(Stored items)

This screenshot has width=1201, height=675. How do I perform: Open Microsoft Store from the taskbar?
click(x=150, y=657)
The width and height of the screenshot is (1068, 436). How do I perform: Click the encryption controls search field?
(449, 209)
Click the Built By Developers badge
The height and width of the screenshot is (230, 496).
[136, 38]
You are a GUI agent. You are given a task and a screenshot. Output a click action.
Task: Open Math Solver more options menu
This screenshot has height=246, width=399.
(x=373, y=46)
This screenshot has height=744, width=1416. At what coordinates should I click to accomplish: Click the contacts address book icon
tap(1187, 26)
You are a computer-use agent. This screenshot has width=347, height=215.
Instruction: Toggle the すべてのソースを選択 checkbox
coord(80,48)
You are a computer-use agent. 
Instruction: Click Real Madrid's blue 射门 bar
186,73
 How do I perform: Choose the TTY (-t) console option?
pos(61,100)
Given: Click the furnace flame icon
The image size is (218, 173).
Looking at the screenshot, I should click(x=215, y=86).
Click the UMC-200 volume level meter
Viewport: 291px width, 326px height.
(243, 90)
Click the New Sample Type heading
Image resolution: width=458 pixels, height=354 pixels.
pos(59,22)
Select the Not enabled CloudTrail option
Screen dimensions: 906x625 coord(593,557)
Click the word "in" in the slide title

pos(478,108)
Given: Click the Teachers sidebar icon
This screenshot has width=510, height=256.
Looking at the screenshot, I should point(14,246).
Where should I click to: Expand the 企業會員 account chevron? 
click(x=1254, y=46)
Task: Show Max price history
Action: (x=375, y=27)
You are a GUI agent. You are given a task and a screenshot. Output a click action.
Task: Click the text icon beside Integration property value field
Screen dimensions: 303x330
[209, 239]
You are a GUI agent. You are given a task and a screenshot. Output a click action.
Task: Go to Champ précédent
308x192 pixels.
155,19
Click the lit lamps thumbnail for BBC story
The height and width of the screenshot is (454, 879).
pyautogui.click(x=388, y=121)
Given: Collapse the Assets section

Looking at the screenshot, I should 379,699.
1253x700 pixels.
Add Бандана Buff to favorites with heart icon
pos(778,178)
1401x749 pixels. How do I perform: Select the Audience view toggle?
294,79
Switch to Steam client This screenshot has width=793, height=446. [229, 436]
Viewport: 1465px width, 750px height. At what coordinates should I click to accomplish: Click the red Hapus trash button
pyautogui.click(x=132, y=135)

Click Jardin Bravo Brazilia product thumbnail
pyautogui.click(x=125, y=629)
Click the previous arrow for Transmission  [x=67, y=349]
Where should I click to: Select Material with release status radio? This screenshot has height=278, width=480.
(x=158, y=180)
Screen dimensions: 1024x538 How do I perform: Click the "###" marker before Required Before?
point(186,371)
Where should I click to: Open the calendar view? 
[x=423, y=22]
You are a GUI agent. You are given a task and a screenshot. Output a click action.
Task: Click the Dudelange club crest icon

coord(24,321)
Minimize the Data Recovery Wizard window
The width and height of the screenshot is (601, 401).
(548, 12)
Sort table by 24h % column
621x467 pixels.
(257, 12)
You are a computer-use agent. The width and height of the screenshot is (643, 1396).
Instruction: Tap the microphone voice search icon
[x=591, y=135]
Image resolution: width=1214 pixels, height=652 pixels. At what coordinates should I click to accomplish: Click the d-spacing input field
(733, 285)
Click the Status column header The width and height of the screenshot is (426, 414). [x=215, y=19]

Task details - Within the records above, count the lines that contain "computer" and give only that number.

Solution - 3